Читать книгу The Art of Attack - Maxie Reynolds - Страница 17
The Offensive Attacker Mindset
ОглавлениеThe offensive attacker mindset (OAMs) allows you as an EA to direct an event in the direction of the objective. More specifically, it allows you insights normally invisible to others (namely defense). It is always scanning for vulnerabilities and creating them from information. OAMs is oppositional and unyielding, and it uses information and environments only to further your position. It does not care about anything outside of its focus, which is always the objective. Typically, your objective as a pentester is access to an asset, information, or place within a building(s) or on a network.
This mindset uncovers a catalog of valuables and vulnerabilities, and not only those you've identified for your own, relatively narrow objective—it also helps you identify what else the target deems important in the moment. It will reveal vulnerabilities that you might not be able to use due to your scope of work or that you've missed because they do not suit your objective but may still be a critical or severe vulnerability. For example, if your objective is to get into the building and to the network operations center (NOC) without using any other entrances or exits other than the front door, you should still note if there are opportunities to do so, whether it be the loading dock or parking structure.
In another example, you may believe due to your scope and objective that the NOC is the thing the company wants to protect most. However, upon entering an environment, you may figure out that actually they are preparing for a market-disrupting move that executives are meeting for, talking about, and writing about. This is valuable information—it doesn't change your scope or objective, but it is worth noting in your report or directly to your point of contact (POC).
OAMs is also what keeps you in a sort of hunt mode as the attack unfolds, identifying any opportunities that present themselves and exploiting them with seeming ease and poise—all without letting the target know that you have any ulterior motive or missing a beat as you deviate from your original plan. It leads you to learn new things about your target and apply those lessons for the good of the objective. For example, you might not learn until you get on-site that they have upgraded their visitor system to a digital kiosk that can be circumvented with the standard out-of-the-box key code.
There is also a sense of competitiveness with OAMs. It doesn't want to be beaten. Ever. It doesn't want to be merciful or helpful. It wants only to win. Your competitive drive is always influenced greatly by your determination to set and achieve goals. It should keep you striving for progress with a quiet but unrelenting focus. It's the peak of your curiosity and persistence combined. It is your competitive desire combined with critical thought that helps you match and surpass defenses meant to stop you. Your OAMs is powerful—a force to be reckoned with, neatly hidden behind a pretext or stealthy moves.

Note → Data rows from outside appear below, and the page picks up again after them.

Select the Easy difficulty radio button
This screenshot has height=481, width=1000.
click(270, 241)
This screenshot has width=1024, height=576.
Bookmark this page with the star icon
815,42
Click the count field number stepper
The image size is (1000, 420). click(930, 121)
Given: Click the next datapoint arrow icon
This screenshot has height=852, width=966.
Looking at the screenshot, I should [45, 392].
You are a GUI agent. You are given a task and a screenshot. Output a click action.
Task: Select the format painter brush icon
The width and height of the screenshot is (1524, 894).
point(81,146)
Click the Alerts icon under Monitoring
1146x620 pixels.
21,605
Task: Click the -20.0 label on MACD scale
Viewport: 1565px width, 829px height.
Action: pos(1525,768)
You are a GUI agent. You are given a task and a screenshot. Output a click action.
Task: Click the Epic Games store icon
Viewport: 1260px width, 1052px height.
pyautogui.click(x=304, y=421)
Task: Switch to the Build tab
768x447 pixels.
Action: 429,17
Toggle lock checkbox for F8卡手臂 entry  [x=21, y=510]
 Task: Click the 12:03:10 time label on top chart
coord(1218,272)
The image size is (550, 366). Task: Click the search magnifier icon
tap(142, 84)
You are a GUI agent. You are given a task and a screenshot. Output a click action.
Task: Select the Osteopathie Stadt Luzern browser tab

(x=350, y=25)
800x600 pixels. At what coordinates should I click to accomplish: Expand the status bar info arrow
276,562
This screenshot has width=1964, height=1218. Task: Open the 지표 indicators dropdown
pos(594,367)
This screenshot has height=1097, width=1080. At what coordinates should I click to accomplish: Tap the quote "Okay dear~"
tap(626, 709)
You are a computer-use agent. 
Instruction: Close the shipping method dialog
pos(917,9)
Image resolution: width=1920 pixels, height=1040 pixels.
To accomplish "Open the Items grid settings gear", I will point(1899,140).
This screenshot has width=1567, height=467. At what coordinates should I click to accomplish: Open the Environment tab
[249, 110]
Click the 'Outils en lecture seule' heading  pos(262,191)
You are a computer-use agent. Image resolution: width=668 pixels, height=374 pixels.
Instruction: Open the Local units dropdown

OAMs also guides the achievement of our objective through certain advantageous vectors. It does so by revealing facilitation in places you might not have considered looking otherwise, like vendors, suppliers, insurance providers, and building maintenance contractors. It helps you look at the world in an adversarial and alternative way. It sees through a lens that only identifies helpful or unhelpful data and information. OAMs wants to proceed and succeed. It's the machine that weaponizes information.